Task to complete:
For the records that follow, please set down exactly the lines between the one holding "This screenshot has height=700, width=1100." and the one holding "Task: Open the Grok", inclusive, and only those.

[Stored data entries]

BEGIN

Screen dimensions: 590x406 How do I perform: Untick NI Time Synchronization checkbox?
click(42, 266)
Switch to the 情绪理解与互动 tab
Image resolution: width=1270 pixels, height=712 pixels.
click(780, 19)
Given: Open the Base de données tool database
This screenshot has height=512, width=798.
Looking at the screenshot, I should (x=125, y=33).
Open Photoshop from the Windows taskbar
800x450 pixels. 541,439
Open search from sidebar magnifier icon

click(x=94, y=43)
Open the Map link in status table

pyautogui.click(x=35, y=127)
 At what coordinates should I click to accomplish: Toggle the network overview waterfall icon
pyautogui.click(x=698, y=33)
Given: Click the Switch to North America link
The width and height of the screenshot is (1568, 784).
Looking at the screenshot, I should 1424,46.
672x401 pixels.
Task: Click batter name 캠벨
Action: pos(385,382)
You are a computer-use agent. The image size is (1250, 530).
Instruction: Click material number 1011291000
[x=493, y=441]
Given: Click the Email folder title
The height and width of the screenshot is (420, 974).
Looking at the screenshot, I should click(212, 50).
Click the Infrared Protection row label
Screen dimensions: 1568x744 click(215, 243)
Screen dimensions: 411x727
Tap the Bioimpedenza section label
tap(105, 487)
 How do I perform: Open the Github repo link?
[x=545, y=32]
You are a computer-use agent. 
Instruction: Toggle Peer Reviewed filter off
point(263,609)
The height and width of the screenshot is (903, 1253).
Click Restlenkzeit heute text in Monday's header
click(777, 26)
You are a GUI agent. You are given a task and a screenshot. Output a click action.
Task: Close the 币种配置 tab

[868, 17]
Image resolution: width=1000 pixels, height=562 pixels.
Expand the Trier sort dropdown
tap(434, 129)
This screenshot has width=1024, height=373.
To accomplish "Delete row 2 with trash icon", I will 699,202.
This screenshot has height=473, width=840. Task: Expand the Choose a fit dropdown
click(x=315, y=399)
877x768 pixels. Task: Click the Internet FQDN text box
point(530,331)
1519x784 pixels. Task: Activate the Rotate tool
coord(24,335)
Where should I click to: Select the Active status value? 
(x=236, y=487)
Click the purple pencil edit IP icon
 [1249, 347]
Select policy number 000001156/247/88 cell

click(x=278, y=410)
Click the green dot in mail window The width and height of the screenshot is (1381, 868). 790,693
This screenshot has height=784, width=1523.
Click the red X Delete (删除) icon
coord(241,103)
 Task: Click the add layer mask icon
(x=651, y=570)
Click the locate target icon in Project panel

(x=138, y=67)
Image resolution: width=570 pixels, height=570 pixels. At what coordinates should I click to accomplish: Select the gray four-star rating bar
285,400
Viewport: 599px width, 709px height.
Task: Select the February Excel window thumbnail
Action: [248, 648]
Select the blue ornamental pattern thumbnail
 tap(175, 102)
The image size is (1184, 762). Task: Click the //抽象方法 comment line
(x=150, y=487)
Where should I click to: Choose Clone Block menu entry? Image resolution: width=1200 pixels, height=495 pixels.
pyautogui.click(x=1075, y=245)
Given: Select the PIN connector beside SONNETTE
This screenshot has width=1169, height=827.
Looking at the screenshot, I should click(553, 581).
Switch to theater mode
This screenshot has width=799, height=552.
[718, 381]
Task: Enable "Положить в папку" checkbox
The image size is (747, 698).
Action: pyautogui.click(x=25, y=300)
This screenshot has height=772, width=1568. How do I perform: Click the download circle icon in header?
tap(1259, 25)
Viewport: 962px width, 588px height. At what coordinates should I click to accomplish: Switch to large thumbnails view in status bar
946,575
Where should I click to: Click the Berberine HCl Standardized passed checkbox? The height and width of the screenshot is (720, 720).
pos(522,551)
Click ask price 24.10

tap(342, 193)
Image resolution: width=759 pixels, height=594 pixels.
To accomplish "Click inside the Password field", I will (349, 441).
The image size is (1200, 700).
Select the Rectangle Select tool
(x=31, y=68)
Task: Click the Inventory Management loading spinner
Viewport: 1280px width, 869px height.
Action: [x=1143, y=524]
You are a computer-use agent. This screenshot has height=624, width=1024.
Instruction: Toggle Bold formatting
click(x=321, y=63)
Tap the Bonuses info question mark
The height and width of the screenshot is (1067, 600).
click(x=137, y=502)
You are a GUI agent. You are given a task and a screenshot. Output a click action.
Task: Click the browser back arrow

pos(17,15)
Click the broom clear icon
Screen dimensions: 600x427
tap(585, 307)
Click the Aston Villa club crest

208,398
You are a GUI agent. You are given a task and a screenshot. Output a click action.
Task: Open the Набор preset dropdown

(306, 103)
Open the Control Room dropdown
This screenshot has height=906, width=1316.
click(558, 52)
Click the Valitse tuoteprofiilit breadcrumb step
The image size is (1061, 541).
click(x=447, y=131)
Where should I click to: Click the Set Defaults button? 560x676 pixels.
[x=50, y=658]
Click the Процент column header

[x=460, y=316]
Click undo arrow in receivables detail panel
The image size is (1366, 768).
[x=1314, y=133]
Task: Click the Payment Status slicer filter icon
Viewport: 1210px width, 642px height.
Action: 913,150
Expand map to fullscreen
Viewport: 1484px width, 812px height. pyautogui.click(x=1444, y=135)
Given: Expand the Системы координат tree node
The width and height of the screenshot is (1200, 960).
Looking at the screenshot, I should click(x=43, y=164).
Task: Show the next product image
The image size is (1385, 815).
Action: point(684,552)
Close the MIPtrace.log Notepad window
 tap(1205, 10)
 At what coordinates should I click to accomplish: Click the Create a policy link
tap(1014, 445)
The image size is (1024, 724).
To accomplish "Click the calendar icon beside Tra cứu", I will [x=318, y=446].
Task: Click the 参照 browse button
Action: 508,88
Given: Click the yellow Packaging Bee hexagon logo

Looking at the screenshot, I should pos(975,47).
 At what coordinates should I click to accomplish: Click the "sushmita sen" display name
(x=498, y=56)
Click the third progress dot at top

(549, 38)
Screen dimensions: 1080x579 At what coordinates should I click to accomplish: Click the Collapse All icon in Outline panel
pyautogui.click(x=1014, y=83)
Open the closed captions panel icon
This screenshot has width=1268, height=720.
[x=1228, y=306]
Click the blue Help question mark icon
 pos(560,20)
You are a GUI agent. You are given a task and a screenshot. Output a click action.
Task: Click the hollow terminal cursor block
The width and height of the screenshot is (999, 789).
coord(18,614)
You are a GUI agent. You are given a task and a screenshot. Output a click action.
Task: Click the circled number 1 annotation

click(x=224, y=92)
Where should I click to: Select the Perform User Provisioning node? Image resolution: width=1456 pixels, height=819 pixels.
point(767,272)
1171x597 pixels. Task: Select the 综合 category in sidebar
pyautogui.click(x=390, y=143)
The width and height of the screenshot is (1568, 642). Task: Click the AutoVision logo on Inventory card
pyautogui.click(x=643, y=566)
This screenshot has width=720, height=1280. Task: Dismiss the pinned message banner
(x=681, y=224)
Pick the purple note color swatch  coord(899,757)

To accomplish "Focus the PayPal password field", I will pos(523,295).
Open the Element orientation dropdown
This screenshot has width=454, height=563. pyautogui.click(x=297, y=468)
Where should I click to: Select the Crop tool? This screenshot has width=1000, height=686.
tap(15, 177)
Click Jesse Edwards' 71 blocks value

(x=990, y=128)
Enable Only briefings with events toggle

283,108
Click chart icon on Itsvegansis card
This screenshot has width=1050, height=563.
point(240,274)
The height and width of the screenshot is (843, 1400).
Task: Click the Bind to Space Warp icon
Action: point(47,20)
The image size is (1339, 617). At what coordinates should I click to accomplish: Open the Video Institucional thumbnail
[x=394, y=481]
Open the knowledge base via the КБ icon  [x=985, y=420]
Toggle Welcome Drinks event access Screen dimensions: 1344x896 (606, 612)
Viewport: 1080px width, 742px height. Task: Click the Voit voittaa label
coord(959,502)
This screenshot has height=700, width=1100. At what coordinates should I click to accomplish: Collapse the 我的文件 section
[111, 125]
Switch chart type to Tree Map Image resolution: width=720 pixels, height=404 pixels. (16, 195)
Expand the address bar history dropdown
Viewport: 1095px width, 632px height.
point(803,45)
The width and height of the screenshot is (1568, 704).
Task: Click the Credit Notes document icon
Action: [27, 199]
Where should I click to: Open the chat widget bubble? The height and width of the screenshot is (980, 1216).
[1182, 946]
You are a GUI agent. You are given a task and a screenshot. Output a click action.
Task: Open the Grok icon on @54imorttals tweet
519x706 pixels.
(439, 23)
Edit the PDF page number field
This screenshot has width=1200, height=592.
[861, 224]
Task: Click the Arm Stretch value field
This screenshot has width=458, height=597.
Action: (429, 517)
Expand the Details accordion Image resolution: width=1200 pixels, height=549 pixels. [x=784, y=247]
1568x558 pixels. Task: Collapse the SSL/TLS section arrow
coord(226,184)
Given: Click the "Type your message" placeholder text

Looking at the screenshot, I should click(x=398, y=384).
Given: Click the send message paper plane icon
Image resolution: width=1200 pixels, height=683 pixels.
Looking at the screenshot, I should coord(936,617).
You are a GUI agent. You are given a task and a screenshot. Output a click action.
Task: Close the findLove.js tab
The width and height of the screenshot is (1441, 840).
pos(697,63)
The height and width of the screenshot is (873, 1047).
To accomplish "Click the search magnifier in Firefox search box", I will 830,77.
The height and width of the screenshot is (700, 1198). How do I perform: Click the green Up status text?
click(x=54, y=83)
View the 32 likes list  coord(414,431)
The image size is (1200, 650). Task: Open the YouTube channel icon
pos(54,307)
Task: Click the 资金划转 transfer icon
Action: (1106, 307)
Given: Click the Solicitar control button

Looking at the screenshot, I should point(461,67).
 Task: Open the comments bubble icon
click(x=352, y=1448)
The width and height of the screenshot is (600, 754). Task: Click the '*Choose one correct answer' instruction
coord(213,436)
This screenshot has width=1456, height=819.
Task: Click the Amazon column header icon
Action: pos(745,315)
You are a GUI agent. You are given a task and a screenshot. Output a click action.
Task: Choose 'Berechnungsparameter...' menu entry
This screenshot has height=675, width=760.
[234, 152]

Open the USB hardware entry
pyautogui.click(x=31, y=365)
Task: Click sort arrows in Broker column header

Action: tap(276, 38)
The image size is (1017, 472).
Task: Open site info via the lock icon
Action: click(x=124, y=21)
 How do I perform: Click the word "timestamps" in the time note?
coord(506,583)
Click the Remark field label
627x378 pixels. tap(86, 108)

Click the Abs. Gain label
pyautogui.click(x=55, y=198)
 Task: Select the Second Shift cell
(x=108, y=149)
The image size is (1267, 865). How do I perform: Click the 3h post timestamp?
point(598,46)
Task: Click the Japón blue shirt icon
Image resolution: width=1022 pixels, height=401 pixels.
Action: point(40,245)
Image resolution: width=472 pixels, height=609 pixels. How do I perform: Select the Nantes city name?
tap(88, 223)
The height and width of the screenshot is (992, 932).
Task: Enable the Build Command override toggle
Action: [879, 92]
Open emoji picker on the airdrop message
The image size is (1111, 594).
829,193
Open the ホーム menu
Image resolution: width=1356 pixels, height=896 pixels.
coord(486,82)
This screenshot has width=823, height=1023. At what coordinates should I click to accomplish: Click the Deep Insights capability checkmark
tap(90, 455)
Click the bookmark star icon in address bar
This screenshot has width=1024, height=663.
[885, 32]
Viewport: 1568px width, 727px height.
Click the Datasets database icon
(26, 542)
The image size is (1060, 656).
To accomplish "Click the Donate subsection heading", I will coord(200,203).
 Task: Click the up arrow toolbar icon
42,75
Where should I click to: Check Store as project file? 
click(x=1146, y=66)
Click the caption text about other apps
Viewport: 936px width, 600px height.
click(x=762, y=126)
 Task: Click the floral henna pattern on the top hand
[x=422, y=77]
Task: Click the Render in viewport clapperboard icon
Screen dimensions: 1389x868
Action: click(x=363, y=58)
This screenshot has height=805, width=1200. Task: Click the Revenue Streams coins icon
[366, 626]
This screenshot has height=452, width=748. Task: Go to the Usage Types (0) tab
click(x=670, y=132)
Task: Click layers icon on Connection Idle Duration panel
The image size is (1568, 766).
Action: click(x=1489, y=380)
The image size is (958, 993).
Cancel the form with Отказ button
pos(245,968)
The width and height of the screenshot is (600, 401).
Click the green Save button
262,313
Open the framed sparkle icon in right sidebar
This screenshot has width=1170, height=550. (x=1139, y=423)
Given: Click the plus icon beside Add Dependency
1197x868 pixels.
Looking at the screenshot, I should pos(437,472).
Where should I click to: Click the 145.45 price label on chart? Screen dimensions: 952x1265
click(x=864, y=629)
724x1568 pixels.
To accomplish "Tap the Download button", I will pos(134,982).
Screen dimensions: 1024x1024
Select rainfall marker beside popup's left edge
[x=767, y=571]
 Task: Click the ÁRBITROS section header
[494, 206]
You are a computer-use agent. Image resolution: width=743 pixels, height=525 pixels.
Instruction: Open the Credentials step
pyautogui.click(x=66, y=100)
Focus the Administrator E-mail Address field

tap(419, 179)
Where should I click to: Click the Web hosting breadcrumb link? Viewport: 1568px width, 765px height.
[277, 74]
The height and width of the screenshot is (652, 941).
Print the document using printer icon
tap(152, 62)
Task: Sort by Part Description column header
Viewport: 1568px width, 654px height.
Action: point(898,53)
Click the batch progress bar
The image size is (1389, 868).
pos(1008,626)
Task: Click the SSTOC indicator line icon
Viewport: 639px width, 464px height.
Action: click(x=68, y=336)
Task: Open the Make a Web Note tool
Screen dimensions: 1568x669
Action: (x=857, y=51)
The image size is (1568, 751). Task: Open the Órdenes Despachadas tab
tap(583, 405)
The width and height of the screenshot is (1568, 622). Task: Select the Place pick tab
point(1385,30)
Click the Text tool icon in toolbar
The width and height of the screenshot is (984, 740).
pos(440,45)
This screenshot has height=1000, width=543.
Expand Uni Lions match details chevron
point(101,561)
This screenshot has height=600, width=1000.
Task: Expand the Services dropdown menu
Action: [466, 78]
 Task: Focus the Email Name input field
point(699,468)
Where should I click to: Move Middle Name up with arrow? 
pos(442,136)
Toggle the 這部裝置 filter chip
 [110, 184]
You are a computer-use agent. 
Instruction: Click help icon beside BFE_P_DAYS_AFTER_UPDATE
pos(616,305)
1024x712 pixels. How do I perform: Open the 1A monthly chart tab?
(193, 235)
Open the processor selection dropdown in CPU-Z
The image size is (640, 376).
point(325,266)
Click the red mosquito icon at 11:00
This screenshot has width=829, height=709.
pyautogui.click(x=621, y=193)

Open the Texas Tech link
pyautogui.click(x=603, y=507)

END

Task output:
This screenshot has height=700, width=1100. At what coordinates should I click to accomplish: Collapse the 我的文件 section
[111, 125]
Switch chart type to Tree Map Image resolution: width=720 pixels, height=404 pixels. (16, 195)
Expand the address bar history dropdown
Viewport: 1095px width, 632px height.
point(803,45)
The width and height of the screenshot is (1568, 704).
Task: Click the Credit Notes document icon
Action: [27, 199]
Where should I click to: Open the chat widget bubble? The height and width of the screenshot is (980, 1216).
[1182, 946]
You are a GUI agent. You are given a task and a screenshot. Output a click action.
Task: Open the Grok icon on @54imorttals tweet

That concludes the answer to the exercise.